**BRANO DEL DOCUMENTO:**
○ ○ ○ ○
COMANDANTE IN CAPO. - No, e non potevano spostarla, Hugo, altrimenti sarebbe scoppiata non una guerra civile ma proprio una battaglia.

PRESIDENTE CHÁVEZ. - Sì, sì, proprio così. Io l’ho detto...

COMANDANTE IN CAPO. - Mi hanno detto che volevano venire ma tu gli hai detto di non.

PRESIDENTE CHÁVEZ. – Certamente, gli ho detto: “Rimane alla tua posizione.” E mi chiamarono dei ragazzi da Maracaibo, nella parte occidentale, coloro dei Carri armati, e Alcalá mi ha detto: “Ecco, il mio battaglione di carri armati è già formato in colonne, e tutti i miei ufficiali e truppe sono pronti. La Patria o la Morte! Vado a prendere Maracaibo.” Gli ho detto: “No. Rimane alla tua posizione. A me basta che rimanga alla tua posizione morale, di combattimento, ma rimane anche alla tua posizione fisica. Ovviamente, con l’artiglieria pronta, caso mai ti sarebbe attaccata la forza aerea o altra.”

E questo si moltiplicò tra i Comandanti dei Battaglioni dei Carri Armati, la Fanteria, di un Battaglione di Foresta che era proprio nella foresta. Cominciarono a dire che non riconoscevano il presunto governo, quello nuovo, illegittimo. E Baduel divenne l’asse, e altri generali leali giunsero loro. Molti dei miei ragazzi, che erano dispersi di qua e di la, si concentrarono a Maracay.
○ ○ ○ ○
**DATI ESTRATTI:**

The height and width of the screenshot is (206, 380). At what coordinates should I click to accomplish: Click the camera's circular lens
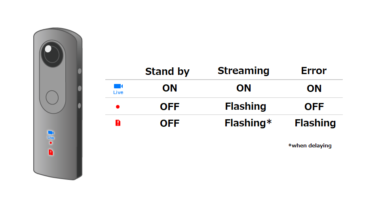pyautogui.click(x=52, y=54)
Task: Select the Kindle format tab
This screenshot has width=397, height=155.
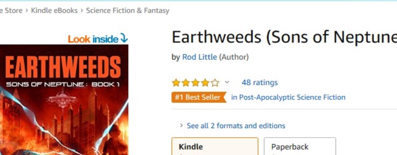Action: click(215, 147)
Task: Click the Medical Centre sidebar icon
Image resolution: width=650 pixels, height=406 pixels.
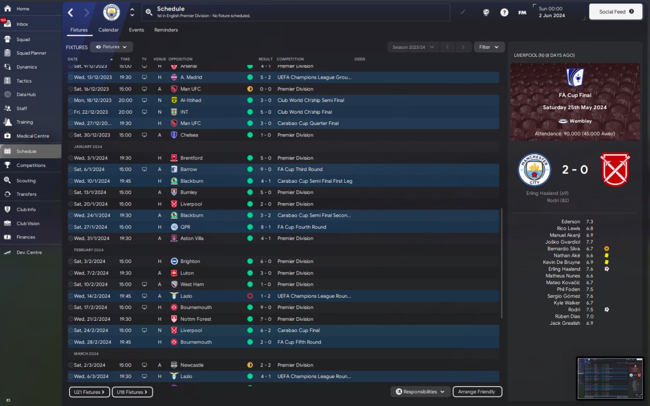Action: 7,136
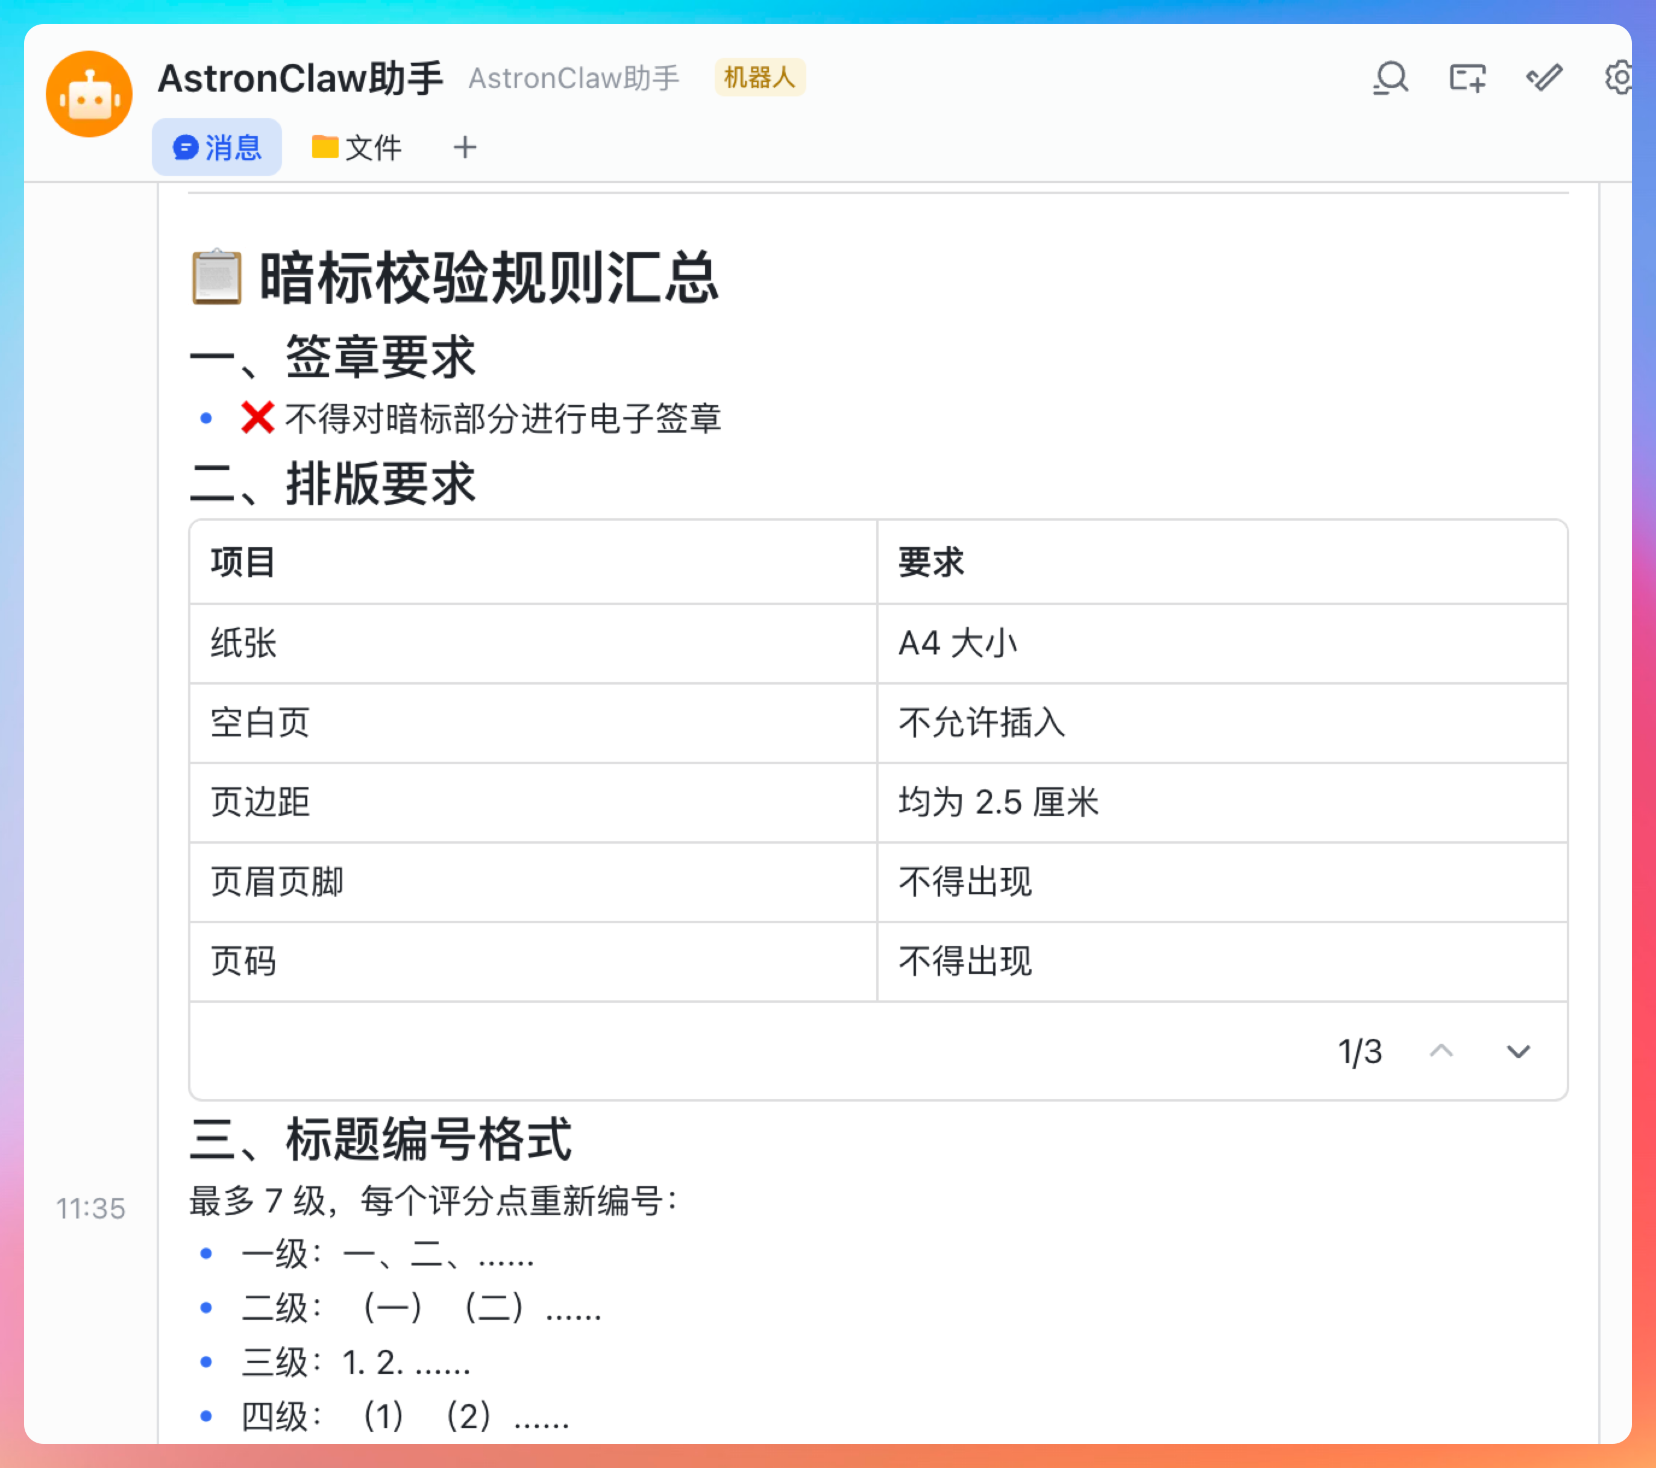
○ ○ ○ ○
Estrai dal brano, parola per parola, il passo che comincia con "COMANDANTE IN CAPO. - No, e" e prosegue fino a "detto di non.". I dati non hanno alcun rapporto con il brano.

**RISPOSTA AL COMPITO:**
COMANDANTE IN CAPO. - No, e non potevano spostarla, Hugo, altrimenti sarebbe scoppiata non una guerra civile ma proprio una battaglia.

PRESIDENTE CHÁVEZ. - Sì, sì, proprio così. Io l’ho detto...

COMANDANTE IN CAPO. - Mi hanno detto che volevano venire ma tu gli hai detto di non.